Date: 22/23 February 2024
Registration deadline single module: 11 February 2024
Objectives of the module
- can recognize sex and gender specificities in a selection of primary care topics (pain management, prevention, care of older patients)
- develop a critical awareness of common gender stereotypes that might bias clinical activities and management of patients in primary care
- include intimate partner violence into the health issues to be addressed by general practitioners
- acquire knowledge about specific needs of LGBT+ people in primary health care
- engage in a reflexive exercise to identify how one’s social position influences the relation to others in clinical practice
Content of the module
Sex and gender specificities in primary health care are well known and documented. Cardiovascular symptoms are less recognized in women for example, whereas depression is not addressed and undertreated in men. In fact, gender bias can occur all along a consultation: how patient history is taken, how prevention is practiced, how referral to specialists is conducted, or how pain is managed. Furthermore, primary healthcare providers must adequately address gender-related aspects such as intimate partner violence or LGBT+ people specificities and needs.
This module aims at providing an overview on sex and gender differences in the vast domain of primary health care and brings tools to address gender-specific questions in the privileged setting of the general practice.
In concrete terms, the module comprises the following blocks:
- Primary Care and Family Medicine (EG)
How to incorporate gender into clinical practice? Identifying and discussing gender-specificities and gender-stereotypes through the steps of clinical reasoning in primary care, i.e. taking patient history, conducting physical and lab exams, bringing differential diagnosis, and management of patients. Gender-specific needs and challenges in patient management and frequent gender bias are discussed in this block.
- Pain management (CC)

==============================

Exercise brief — Reproduce the module description word for word, starting at "In concrete terms, the" and running up to and including "in this block.".

==============================

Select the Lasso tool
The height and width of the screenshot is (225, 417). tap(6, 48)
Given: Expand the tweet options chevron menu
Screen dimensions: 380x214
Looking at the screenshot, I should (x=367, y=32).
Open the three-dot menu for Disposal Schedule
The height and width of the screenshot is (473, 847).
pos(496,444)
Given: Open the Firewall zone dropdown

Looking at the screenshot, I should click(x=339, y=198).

==============================

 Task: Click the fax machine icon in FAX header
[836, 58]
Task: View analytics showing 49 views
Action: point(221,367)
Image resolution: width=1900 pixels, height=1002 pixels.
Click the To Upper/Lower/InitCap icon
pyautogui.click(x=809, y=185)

==============================

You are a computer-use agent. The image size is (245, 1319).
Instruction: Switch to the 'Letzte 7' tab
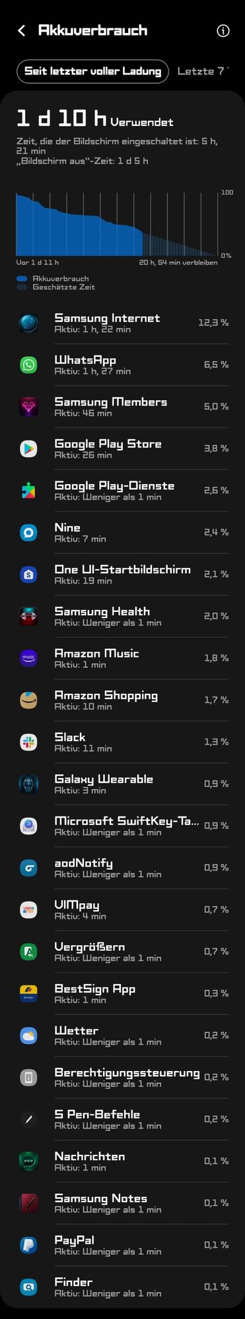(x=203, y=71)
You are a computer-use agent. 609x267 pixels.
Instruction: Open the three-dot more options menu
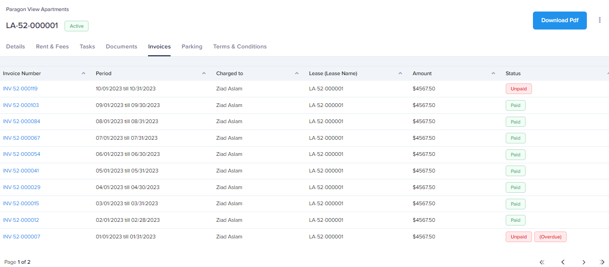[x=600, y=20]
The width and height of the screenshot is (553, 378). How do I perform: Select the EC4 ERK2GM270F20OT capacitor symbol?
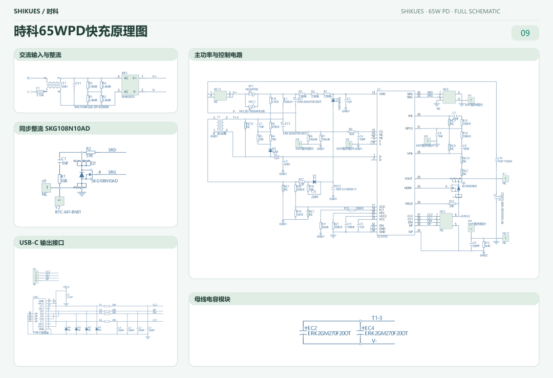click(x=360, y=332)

==============================

Solution —
In concrete terms, the module comprises the following blocks:
- Primary Care and Family Medicine (EG)
How to incorporate gender into clinical practice? Identifying and discussing gender-specificities and gender-stereotypes through the steps of clinical reasoning in primary care, i.e. taking patient history, conducting physical and lab exams, bringing differential diagnosis, and management of patients. Gender-specific needs and challenges in patient management and frequent gender bias are discussed in this block.